Ieri a Foggia un’altra vittima giovanissima. A colloquio con il professore – scrittore Giancarlo Visitilli

Le parole si sprecano tutte dopo, quando ormai non c’è più tempo. A quel punto, l’unico a vivere è il rimorso. Ti assale e cerchi di riavvolgere la tua vita, provando a rileggere in ogni parola, in ogni gesto, in ogni incontro, un piccolo segnale che temi di aver sottovalutato. “Chi muore giace, chi vive si dà pace” è uno di quei casi in cui anche i motti si rivelano fallibili. Perché per la pace, nella vita di due genitori, la famiglia e gli amici di un ragazzo che decide di togliersi la vita, non c’è spazio. SUICIDIO. È una di quelle parole che esiste più sulla carta che nella realtà. Perché nella vita di tutti i giorni è tabù. Si pronuncia sottovoce, o non lo si fa proprio. Codice deontologico alla mano e in piena coscienza, anche la nostra redazione ha scelto di omettere numerose notizie relativi a “persone che si tolgono la vita”, perché evitare il rischio di emulazione è più importante di qualche clic in più, garantito dalla morbosità verso questo tipo di notizia. Da noi non saprete chi era, quanti anni aveva, come e dove è morto quel ragazzo foggiano di cui oggi si parla in città. Ma del fenomeno, questo sì, ne sentirete ancora parlare. Perché non sia più un tabù.
Oggi ne parliamo con Giancarlo Visitilli, un giovane  professore pugliese. Lo contattiamo telefonicamente mentre è di ritorno da Roma, dove ieri ha presentato il suo libro “E la felicità, prof?” edito da Einaudi. A un certo punto è stato lui stesso a tirar fuori l’argomento del suicidio, come fa nel suo libro che raccoglie ventinove storie di ragazzi. “Tutte storie vere – ci tiene a precisare - anzi così vere che ad alcune ho dovuto togliere alcuni particolari reali, altrimenti sarebbero sembrate troppo costruite”. Ha citato il caso del ragazzo foggiano e poi, mentre tutti si affannavano a reperire informazioni sull’Ipad, ha posto una semplice domanda: “E la scuola che fa?”.
Lei però nel suo libro fa emergere questi temi, citando casi reali che l’hanno vista coinvolta come docente. Perché è così difficile affrontarli in un luogo come la scuola?

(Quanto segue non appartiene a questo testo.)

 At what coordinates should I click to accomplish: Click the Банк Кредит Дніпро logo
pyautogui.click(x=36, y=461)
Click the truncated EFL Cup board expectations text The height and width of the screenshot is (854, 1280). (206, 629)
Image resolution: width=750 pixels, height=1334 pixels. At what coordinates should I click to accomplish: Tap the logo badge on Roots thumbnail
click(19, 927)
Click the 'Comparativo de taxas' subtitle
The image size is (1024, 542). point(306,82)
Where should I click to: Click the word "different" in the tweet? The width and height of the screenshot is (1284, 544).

“Temi difficili come quello del suicidio, ma anche quello dell’omosessualità e dell’eutanasia che cito nel mio libro, restano dei tabù. Non se ne vuole, non se ne può e non se ne deve parlare. Anche durante le presentazioni del libro, sono rarissime le volte in cui questi temi riescono a venir fuori. È un peccato, perché poi la reazione delle persone è impetuosa. Vogliono parlare, vogliono discutere, vogliono dialogare su questi temi. E se la scuola decide di tirarsi indietro, è grave”.

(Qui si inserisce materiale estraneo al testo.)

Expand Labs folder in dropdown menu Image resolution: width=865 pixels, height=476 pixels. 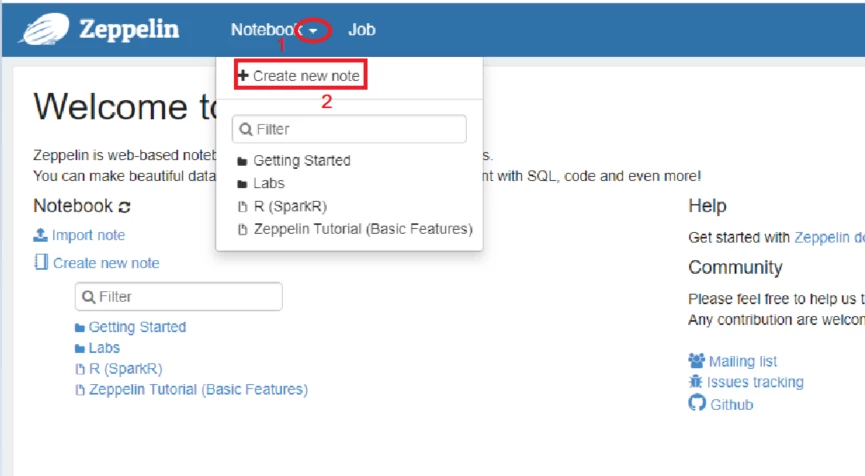click(261, 183)
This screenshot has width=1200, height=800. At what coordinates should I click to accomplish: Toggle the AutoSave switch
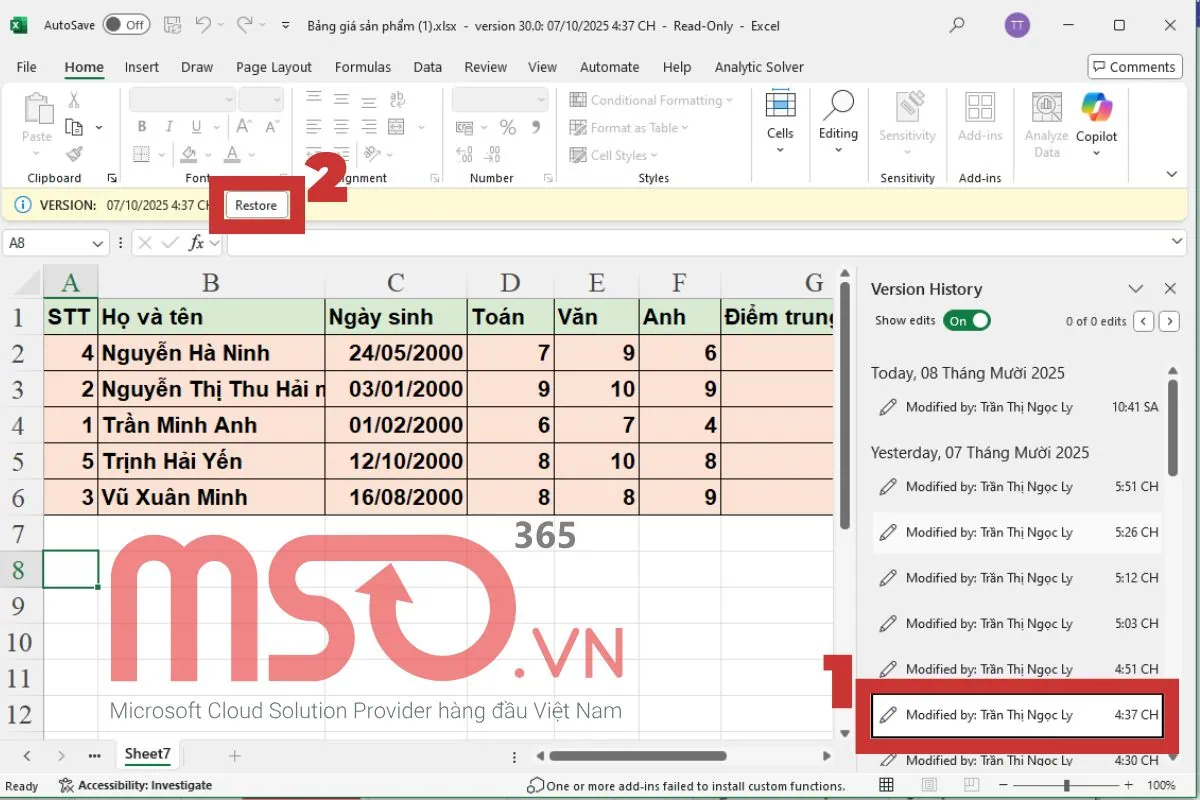pos(125,25)
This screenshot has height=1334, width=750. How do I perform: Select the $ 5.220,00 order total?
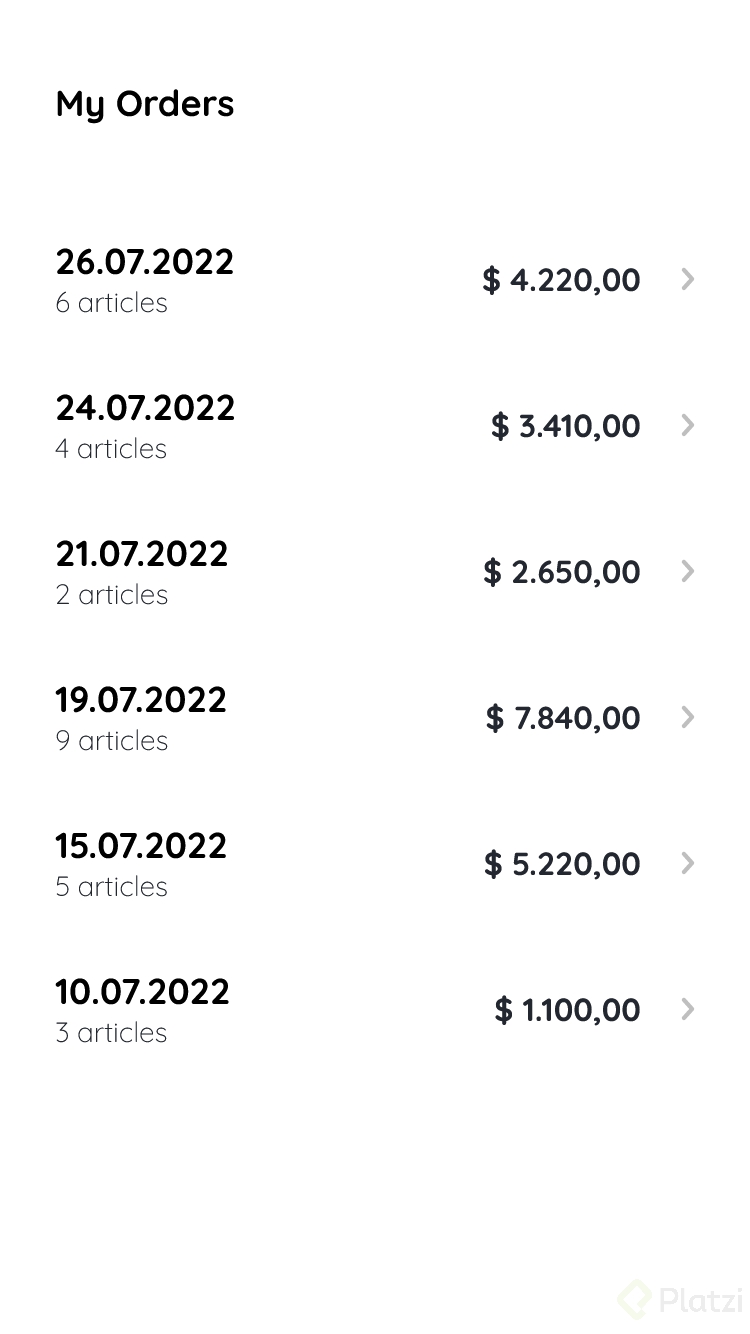562,864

Eppure sono domande che i ragazzi si pongono continuamente.
“Assolutamente sì. Nel mio libro c’è un pezzo in cui si evidenziano le reazioni dei ragazzi al racconto di uno studente sul suicidio del padre. Subito dopo, la professoressa di scienze si  è sentita chiedere: Cosa avviene nel cervello quando si decide di compiere un gesto così forte? Da dove si prende il coraggio? C’entra la chimica?.
Se lo sarà sentito chiedere anche lei. Cosa risponde a chi le chiede ‘Cosa può spingere un ragazzo a togliersi la vita’?
“E cosa puoi mai dire? Soprattutto dopo il caso del ragazzo di Roma dei giorni scorsi, mi chiamano spesso per chiedermi una dichiarazione o un commento sul fenomeno. Ma cosa vuoi dire? Cosa puoi dire a un genitore a cui è accaduto il dramma peggiore della vita? L’unica risposta possibile è la discussione, costante, quotidiana. Senza tabù. In ogni classe, ci sarà almeno la metà degli alunni che ha problemi a casa, perché il padre ha problemi al lavoro o perché il rapporto tra i genitori non è idilliaco. I ragazzi vogliono essere ascoltati, non possono sempre sentire il prof di turno che parla di qualcosa che è lontano da loro”.  

Non parlarne è sbagliato, però anche discuterne rischia di diventare controproducente se non è fatto bene?
“Bisogna essere molto cauti. Quando si parla di questi temi, è fondamentale riuscire a spiegarsi bene. Ad esempio, colleghi ed esperti mi ripetono sempre che proprio i ragazzi che incalzano nelle domande, sono i casi potenzialmente più pericolosi, perché vedono il suicidio come se fosse una prova. In pratica è come se volessero provare questa emozione, convinti che comunque accadrà qualcosa che non gli permetterà di concludere il proprio atto. In sostanza, per loro, è una domanda simile a quando ti chiedono cosa succede a provare determinate sostanze”.